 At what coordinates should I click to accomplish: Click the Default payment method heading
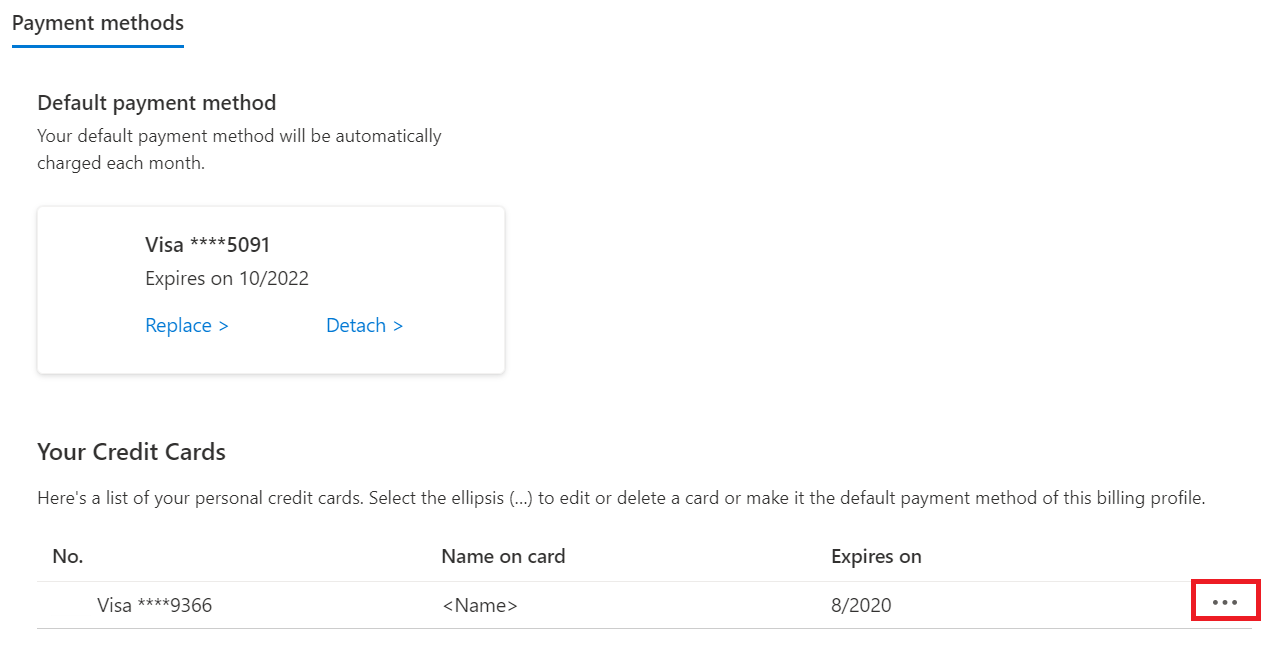click(x=156, y=103)
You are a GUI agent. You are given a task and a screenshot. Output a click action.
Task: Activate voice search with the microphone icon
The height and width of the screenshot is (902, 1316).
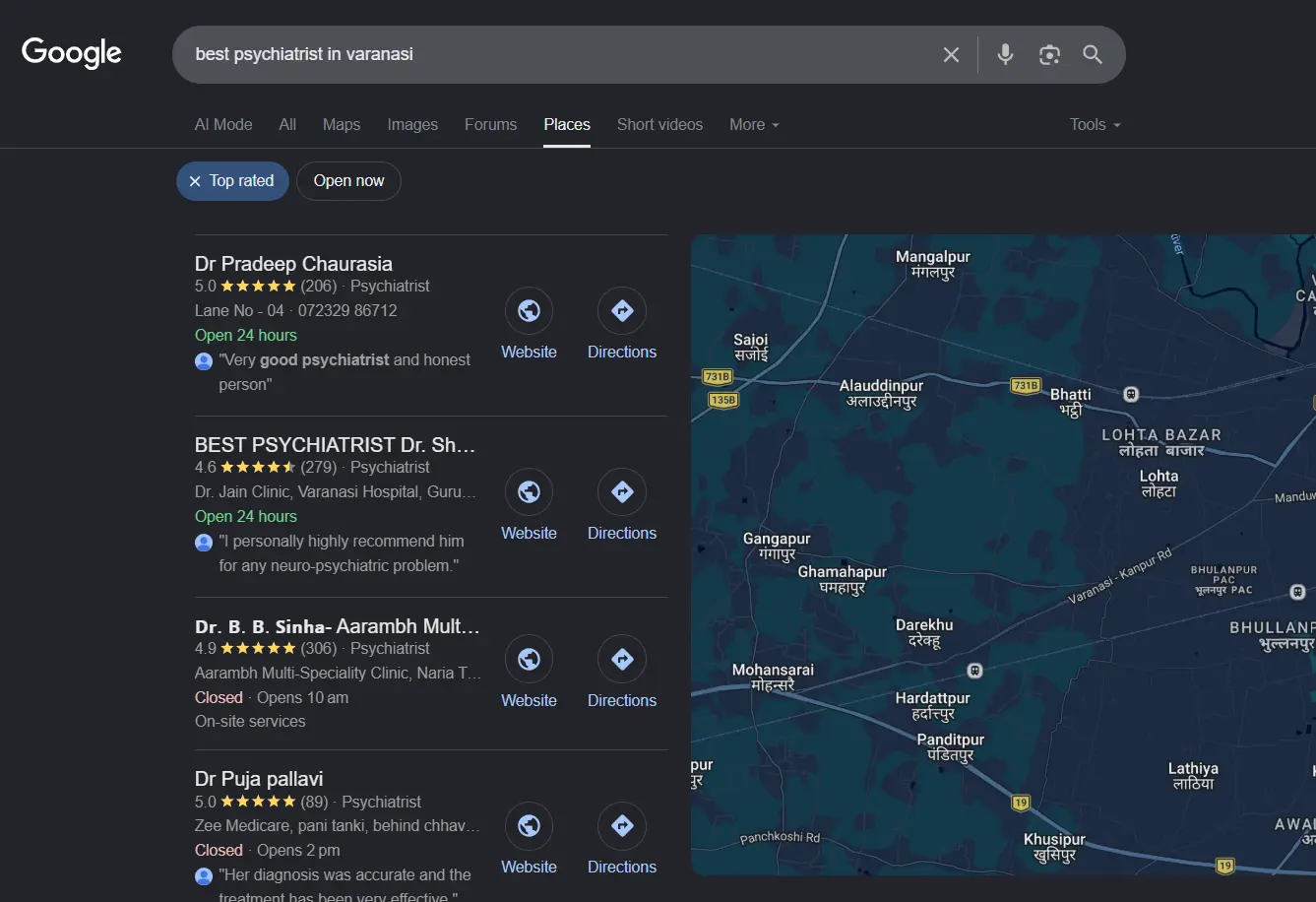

_TASK ITEM_
Copy nothing but the lines from the line holding "Task: Activate voice" through the last line of the entries, exactly, while leaving out the pictures.

_RESULT OF THE EXERCISE_
Task: Activate voice search with the microphone icon
The height and width of the screenshot is (902, 1316).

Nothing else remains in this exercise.